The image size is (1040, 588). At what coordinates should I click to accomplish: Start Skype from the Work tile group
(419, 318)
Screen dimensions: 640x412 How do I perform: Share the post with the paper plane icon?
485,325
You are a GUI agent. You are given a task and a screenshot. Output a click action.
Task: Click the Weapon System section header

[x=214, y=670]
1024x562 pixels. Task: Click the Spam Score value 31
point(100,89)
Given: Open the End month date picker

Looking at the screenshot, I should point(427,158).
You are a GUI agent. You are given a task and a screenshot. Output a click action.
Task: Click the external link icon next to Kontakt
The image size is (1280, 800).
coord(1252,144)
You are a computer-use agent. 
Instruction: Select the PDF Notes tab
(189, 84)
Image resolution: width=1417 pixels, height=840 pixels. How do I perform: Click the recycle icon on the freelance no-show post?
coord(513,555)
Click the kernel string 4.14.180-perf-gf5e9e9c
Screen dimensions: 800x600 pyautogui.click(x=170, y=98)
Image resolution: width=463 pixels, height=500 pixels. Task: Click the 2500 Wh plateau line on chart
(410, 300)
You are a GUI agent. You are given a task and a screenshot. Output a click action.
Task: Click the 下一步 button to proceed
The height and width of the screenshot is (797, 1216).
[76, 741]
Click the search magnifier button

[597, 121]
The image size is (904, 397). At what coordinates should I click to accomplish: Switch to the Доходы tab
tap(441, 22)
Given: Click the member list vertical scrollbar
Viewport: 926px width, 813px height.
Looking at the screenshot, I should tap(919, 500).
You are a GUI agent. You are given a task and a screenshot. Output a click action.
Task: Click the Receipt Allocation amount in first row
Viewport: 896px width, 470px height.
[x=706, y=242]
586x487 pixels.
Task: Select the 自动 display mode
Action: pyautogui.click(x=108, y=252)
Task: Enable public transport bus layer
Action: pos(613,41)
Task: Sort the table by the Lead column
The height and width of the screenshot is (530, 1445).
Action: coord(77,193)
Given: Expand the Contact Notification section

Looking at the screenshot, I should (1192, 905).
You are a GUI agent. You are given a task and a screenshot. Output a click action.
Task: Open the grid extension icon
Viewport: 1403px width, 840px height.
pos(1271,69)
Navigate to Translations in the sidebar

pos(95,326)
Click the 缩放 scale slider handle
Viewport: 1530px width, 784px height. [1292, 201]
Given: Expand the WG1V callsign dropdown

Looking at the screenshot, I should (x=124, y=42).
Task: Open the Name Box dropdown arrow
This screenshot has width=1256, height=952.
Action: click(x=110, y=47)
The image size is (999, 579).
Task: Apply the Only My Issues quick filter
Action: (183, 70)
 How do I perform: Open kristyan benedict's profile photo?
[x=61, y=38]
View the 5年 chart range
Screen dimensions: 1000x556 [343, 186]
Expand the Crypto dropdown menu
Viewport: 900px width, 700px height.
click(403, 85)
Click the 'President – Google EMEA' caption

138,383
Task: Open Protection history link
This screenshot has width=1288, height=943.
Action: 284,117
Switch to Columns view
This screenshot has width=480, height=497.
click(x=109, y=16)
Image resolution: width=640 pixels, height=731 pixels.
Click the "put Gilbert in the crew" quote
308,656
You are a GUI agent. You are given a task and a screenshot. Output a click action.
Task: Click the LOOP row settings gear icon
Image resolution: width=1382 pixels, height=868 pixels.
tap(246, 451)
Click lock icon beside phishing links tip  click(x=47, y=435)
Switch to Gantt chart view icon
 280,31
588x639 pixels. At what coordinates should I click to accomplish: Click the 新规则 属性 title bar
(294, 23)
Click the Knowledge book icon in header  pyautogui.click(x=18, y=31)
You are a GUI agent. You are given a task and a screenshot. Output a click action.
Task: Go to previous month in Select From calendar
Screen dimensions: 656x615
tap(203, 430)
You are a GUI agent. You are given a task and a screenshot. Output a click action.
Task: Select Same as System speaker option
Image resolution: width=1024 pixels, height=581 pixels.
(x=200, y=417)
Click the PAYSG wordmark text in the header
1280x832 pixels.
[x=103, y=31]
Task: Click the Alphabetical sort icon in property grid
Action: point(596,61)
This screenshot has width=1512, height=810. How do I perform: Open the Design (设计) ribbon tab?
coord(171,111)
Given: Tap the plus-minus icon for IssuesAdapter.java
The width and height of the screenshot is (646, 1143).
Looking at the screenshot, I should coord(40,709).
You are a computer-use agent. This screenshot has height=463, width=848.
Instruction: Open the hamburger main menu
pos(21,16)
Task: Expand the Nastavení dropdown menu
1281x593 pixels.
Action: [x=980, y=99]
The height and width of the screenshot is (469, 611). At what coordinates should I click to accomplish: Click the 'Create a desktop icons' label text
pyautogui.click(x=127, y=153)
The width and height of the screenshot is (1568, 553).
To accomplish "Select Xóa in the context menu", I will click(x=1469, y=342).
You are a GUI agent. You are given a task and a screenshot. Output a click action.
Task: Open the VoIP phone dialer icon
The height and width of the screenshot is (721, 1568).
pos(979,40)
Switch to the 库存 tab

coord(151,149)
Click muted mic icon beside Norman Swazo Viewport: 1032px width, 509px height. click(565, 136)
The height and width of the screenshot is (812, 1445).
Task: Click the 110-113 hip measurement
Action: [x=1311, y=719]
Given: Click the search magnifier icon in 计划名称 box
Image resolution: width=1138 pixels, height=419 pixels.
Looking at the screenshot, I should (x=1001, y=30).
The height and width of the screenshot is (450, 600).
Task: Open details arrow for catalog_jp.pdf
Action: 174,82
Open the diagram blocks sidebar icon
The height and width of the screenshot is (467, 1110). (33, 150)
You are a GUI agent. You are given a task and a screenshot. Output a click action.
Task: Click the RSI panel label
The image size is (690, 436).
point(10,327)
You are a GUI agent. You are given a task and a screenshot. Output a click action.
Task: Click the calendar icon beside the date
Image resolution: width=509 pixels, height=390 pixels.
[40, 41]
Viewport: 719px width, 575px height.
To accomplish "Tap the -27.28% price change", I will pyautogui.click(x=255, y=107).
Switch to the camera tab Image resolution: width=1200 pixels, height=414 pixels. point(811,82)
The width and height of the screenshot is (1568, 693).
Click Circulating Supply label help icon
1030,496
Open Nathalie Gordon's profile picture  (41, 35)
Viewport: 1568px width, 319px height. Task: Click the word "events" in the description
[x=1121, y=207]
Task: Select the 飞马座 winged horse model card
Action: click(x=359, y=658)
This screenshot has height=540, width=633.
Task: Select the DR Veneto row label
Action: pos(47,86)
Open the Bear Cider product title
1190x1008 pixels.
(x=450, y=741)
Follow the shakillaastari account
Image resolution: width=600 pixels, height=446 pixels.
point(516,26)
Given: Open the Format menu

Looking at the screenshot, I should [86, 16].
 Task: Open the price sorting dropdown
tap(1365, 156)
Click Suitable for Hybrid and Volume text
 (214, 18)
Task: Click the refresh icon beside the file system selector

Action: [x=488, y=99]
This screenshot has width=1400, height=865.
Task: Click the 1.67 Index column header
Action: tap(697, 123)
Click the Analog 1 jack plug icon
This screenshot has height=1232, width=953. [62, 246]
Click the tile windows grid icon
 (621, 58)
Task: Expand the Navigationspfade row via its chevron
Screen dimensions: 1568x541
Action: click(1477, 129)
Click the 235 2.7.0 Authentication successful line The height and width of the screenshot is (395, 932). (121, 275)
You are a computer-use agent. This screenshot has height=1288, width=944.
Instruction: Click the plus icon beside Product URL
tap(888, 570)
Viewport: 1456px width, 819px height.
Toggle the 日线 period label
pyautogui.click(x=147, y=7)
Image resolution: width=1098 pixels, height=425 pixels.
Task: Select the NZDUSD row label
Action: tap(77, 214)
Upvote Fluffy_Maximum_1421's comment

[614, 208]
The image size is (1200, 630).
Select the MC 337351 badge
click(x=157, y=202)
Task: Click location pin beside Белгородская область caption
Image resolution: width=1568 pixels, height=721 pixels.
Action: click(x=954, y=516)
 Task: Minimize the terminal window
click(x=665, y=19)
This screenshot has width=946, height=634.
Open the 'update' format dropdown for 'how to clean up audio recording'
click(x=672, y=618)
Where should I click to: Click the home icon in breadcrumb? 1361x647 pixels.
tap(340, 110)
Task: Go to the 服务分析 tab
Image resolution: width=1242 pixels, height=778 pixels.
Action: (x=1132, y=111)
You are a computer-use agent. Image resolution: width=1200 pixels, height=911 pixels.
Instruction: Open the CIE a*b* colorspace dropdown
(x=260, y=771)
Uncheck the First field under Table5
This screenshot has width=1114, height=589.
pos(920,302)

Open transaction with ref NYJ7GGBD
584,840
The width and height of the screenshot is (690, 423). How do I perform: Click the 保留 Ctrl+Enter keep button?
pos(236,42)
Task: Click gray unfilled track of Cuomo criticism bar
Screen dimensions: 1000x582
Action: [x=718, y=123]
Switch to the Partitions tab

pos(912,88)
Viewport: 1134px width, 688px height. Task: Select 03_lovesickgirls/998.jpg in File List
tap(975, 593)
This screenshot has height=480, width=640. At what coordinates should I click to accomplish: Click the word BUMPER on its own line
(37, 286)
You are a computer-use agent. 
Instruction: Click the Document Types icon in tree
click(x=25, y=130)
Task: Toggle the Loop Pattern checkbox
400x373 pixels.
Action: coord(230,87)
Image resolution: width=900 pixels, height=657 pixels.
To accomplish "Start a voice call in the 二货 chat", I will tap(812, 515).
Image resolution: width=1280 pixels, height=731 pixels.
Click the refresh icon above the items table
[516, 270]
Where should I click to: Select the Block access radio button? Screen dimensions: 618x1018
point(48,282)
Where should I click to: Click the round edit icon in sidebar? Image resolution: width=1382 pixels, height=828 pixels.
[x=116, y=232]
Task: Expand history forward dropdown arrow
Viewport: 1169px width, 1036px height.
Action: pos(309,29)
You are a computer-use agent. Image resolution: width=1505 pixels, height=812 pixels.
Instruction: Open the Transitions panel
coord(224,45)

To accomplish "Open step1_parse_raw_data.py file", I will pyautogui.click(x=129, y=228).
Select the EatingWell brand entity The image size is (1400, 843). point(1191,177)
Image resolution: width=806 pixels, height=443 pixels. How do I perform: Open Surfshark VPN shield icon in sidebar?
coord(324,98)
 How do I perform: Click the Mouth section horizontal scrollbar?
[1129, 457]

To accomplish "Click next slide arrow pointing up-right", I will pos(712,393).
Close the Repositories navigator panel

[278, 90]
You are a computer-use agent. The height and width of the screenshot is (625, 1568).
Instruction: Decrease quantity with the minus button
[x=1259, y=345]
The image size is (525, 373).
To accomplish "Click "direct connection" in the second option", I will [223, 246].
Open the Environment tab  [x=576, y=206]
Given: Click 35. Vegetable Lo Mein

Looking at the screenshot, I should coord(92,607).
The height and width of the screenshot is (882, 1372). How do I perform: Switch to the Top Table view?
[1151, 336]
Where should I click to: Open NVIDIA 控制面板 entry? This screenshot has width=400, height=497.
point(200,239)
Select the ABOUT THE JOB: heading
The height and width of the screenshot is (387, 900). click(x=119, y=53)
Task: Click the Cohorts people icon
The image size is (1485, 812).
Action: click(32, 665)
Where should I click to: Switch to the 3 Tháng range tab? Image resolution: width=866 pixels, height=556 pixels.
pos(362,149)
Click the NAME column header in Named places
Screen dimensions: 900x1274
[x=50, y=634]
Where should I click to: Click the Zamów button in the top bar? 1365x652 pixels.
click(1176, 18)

◇ ◇ ◇ ◇

WORK REQUEST
The answer must be every line of the records above that holds the word "computer".

RESPONSE BOX
You are a computer-use agent. 
You are a computer-use agent. This screenshot has height=463, width=848.
You are a computer-use agent. This screenshot has height=1288, width=944.
You are a computer-use agent. Image resolution: width=1200 pixels, height=911 pixels.
You are a computer-use agent. 
You are a computer-use agent. Image resolution: width=1505 pixels, height=812 pixels.
You are a computer-use agent. The height and width of the screenshot is (625, 1568).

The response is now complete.